In Nichols v. Stretton, 100 Queen’s Bench, 346, it was held: “A covenant by an attorney’s articled clerk not to act as attorney for any person who had already been or should thereafter become a client of the plaintiff was held to be unreasonable, but valid as to the persons who were clients before and during the defendant’s articles.”

In Hitchcock v. Coker, supra, it was held as follows: “It is not unreasonable that the duration of the restric*735tion should not be limited to the life of the person for whose benefit it is made, or to the time during which he may carry on the business as it may be necessary in order to secure the value of his business to a purchaser or to his representatives after his death, that the restriction be continued for the whole life of the party upon whom it is imposed.” See, also, Pemberton v. Vaughan, 10 Q. B., 87; Page on Contracts, vol. 1, secs. 379, 380.
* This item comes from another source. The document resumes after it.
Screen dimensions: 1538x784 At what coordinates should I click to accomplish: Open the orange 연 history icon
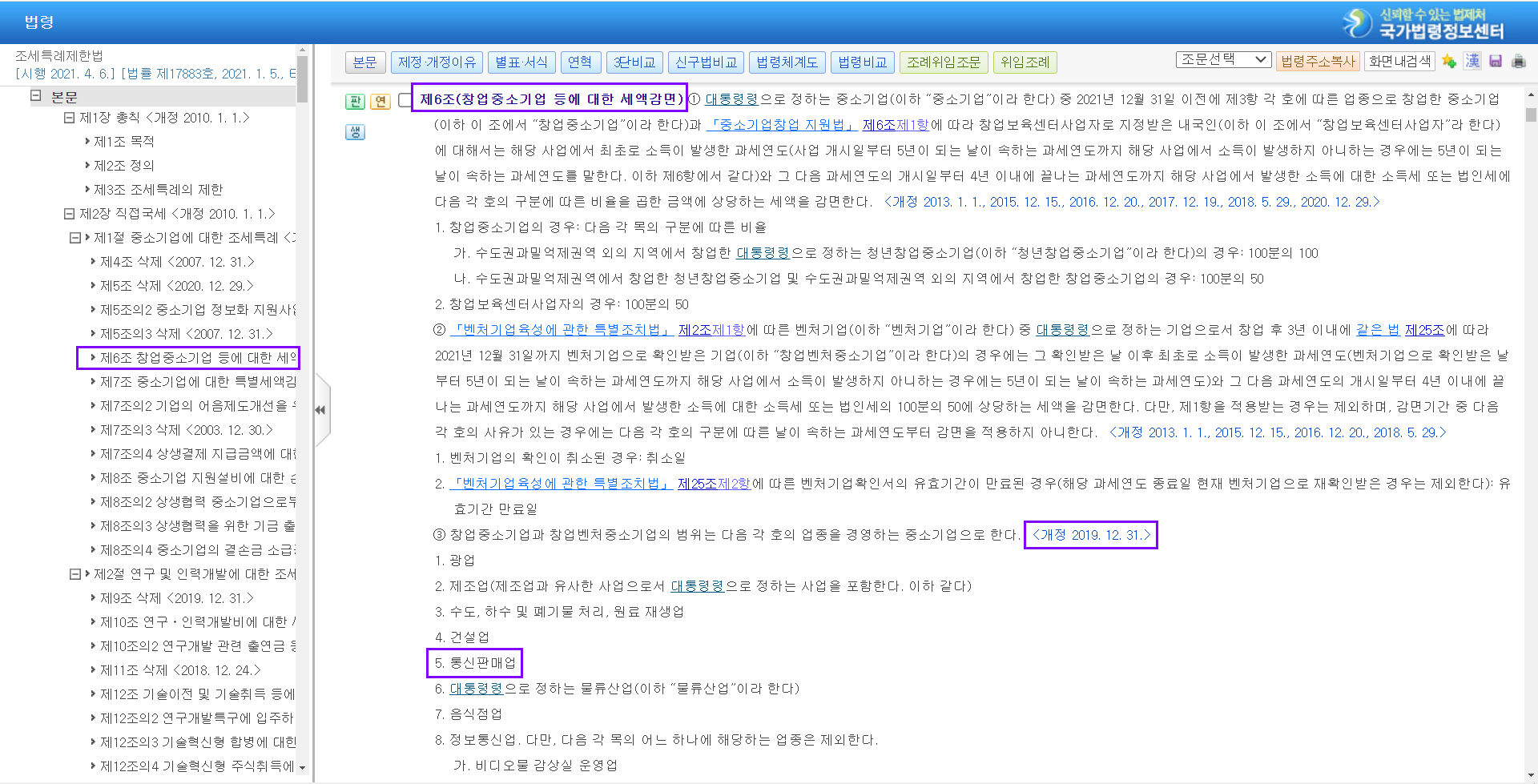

Our examination of the authorities has not confirmed the suggestion of learned counsel that a contract inhibiting future professional competition is not valid, unless at the time the party inhibited has an established practice or professional good will or a mercantile business which may be made the subject of sale. On the contrary, we find numerous cases, English and American, where a clerk or employee, teacher or salesman, on entering the service of a tradesman, manufacturer, or professional man, has been bound by a lawful contract not to engage in a competitive business with his employer. In the present case, the defendant was paid for his services a salary of $100 per month, which was large compensation to a young man who had just graduated, and under the authorities it was perfectly competent for the parties to make the contract in question which only prohibits the future competition in Union City and vicinity. We think this contract was reasonable and not oppressive; nor was it in any way detrimental to the interests of the public.

It results that the decree of the chancellor will be affirmed.